A few weeks before, Dmitry Kozak, the deputy prime minister, had essentially taken up semi-permanent residence here from Moscow. It was Kozak who moved things along day to day for the final push — all involved knowing that when they were dealing with Kozak they were dealing, too, with Putin.

“Mr. Putin has been playing an important role in the preparation of these Games, as well as the whole Russian government,” Bach said. “If that would not have been the case, we would be sitting here in a very different mood. Only with this effort by the Russian government and Russian people was such a big success possible.”

Sochi ended up being so good in so many ways it’s now fair to ask:

Is this the new way?

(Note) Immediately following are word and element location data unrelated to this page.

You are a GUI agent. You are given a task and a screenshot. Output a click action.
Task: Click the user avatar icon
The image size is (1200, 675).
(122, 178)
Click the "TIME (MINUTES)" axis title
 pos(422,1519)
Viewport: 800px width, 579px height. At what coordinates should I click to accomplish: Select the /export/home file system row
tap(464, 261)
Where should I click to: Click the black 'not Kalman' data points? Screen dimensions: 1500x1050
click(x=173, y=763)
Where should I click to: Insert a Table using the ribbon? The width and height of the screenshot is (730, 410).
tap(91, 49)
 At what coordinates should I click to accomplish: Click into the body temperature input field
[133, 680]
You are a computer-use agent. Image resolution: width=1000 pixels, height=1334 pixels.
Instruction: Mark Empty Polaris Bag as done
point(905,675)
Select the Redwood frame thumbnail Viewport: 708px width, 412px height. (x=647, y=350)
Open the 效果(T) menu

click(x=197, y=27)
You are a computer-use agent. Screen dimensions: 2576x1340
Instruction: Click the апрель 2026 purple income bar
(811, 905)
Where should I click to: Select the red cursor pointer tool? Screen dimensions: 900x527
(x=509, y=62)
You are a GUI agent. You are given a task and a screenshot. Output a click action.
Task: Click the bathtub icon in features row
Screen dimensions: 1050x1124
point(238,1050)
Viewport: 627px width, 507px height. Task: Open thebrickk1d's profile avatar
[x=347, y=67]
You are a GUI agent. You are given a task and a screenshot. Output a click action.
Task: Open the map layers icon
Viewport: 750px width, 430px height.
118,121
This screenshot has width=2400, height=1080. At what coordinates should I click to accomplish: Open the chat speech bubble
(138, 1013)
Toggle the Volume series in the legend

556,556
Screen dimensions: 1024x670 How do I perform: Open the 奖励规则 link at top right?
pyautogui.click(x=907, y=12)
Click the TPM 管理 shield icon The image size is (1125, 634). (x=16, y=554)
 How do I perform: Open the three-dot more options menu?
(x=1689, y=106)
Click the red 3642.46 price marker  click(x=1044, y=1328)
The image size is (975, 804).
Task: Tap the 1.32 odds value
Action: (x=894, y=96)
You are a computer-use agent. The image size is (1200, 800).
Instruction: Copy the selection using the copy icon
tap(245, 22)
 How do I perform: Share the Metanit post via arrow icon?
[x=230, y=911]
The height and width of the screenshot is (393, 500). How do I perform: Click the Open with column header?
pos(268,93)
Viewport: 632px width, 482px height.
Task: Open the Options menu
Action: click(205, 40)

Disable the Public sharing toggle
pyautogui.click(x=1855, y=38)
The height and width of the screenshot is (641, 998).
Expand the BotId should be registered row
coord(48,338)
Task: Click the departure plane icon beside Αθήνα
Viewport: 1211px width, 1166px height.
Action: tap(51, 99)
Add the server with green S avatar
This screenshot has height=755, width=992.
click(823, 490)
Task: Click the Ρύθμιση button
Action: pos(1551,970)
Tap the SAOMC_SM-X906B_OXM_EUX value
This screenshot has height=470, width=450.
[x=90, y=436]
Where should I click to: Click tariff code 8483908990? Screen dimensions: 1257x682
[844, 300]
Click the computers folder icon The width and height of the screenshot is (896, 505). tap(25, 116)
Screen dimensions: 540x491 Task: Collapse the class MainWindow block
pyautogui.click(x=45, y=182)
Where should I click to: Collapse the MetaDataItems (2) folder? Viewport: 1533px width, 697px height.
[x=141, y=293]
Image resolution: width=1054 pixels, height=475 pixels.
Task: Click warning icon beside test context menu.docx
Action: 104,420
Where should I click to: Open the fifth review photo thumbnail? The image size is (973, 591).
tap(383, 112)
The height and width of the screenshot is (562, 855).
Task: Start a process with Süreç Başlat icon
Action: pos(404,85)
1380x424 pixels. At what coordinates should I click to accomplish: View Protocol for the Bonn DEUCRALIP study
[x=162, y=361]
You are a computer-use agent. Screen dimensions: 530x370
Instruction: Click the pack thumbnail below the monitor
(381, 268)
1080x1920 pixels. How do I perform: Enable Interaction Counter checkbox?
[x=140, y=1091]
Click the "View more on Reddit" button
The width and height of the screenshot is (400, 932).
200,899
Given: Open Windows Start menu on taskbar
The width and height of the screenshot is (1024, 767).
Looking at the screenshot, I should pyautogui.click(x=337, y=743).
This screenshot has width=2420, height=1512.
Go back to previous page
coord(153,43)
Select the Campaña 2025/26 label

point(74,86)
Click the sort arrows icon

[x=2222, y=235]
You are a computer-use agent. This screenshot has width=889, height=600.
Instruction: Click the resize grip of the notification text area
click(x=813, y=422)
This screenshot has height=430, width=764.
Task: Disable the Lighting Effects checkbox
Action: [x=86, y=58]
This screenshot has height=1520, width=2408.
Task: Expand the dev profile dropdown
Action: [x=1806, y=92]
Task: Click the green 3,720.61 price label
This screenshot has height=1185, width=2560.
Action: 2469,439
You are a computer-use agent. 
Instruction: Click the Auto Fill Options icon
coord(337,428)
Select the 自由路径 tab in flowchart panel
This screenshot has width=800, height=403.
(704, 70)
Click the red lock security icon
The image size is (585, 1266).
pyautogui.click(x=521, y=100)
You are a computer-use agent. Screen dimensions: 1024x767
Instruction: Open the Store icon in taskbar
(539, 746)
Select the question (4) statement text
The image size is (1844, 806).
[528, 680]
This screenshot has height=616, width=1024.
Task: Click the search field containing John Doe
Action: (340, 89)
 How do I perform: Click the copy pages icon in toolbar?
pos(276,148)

Does it take $51 billion now to do an Olympics? And what about Pyeongchang in four years’ time — what can they possibly do to top this?

The South Koreans said Saturday they are hardly going to spend $51 billion. Try $9 billion, $4 billion of which is for a high-speed rail line to Seoul. 

What went wrong in Sochi? 

Were workers paid — fairly and on time? What about the environmental issues that common sense says go hand in hand with getting so much done in so little time? For that matter, it has been odd to have been by the sea and not, for instance, notice flocks of birds.

What about legacy? Those hotels, now finished, up in Krasnaya Polyana, nestled under the mountain venues? Will they be filled in a year? Or five? 

No question, Payne said, that the “pre-Games frenzy” dissuaded many would-be international fans from attending. Thus Sochi didn’t boast the raucous atmosphere of some Games. 

“But,” Payne said, “that did not dampen the Russian enthusiasm and passion — and as a winter sports power, they were more than entitled to host a Winter Olympics with their athletes competing for the first time in front of a home crowd.”

Like the guy at the U.S.-Russia hockey game. He told Chicago-based NBC television producer Bob Vasilopulos that he sold five cows just to make enough money to travel from his small village to come to Sochi, to see the Olympic Games:

“I can always work and make money, raise more cows,” he said. “But to see an Olympics in my own country is once in a lifetime.”